---------- Given data ----------
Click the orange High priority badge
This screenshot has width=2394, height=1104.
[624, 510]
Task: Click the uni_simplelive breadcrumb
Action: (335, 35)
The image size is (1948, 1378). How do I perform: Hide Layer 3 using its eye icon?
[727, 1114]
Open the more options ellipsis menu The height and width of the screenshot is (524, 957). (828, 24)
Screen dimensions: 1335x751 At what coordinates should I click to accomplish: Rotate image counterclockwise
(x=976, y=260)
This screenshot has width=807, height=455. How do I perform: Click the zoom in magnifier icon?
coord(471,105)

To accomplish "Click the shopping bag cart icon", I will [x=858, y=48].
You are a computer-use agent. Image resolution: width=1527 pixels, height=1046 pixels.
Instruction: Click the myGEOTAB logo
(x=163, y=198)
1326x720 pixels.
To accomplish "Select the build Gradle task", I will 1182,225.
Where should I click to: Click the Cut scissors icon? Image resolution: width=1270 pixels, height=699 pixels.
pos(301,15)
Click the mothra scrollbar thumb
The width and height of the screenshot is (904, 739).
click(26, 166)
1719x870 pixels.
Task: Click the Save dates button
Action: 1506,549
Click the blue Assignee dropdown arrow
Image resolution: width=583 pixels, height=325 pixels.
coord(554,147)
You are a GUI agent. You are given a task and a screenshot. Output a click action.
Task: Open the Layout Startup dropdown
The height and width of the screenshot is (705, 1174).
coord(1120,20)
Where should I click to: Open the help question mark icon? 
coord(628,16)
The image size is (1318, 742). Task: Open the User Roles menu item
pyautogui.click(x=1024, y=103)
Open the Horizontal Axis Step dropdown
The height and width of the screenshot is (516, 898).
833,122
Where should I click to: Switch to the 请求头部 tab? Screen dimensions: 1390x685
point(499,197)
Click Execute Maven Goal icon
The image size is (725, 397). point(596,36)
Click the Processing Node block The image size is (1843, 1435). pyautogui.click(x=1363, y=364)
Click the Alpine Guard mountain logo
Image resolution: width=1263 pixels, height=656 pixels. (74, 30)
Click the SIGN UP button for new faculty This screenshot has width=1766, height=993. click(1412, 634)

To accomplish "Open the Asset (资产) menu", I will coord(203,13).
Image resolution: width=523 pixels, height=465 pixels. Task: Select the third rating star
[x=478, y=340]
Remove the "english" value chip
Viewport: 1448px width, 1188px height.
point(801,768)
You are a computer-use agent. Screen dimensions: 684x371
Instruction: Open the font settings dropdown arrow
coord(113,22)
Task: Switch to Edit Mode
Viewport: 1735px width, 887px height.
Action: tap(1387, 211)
----------
All that is needed is the exact run of lines above from the line containing "The image size is (1948, 1378)." through the line containing "Open the more", both of them included.

— Your response —
The image size is (1948, 1378). How do I perform: Hide Layer 3 using its eye icon?
[727, 1114]
Open the more options ellipsis menu The height and width of the screenshot is (524, 957). (828, 24)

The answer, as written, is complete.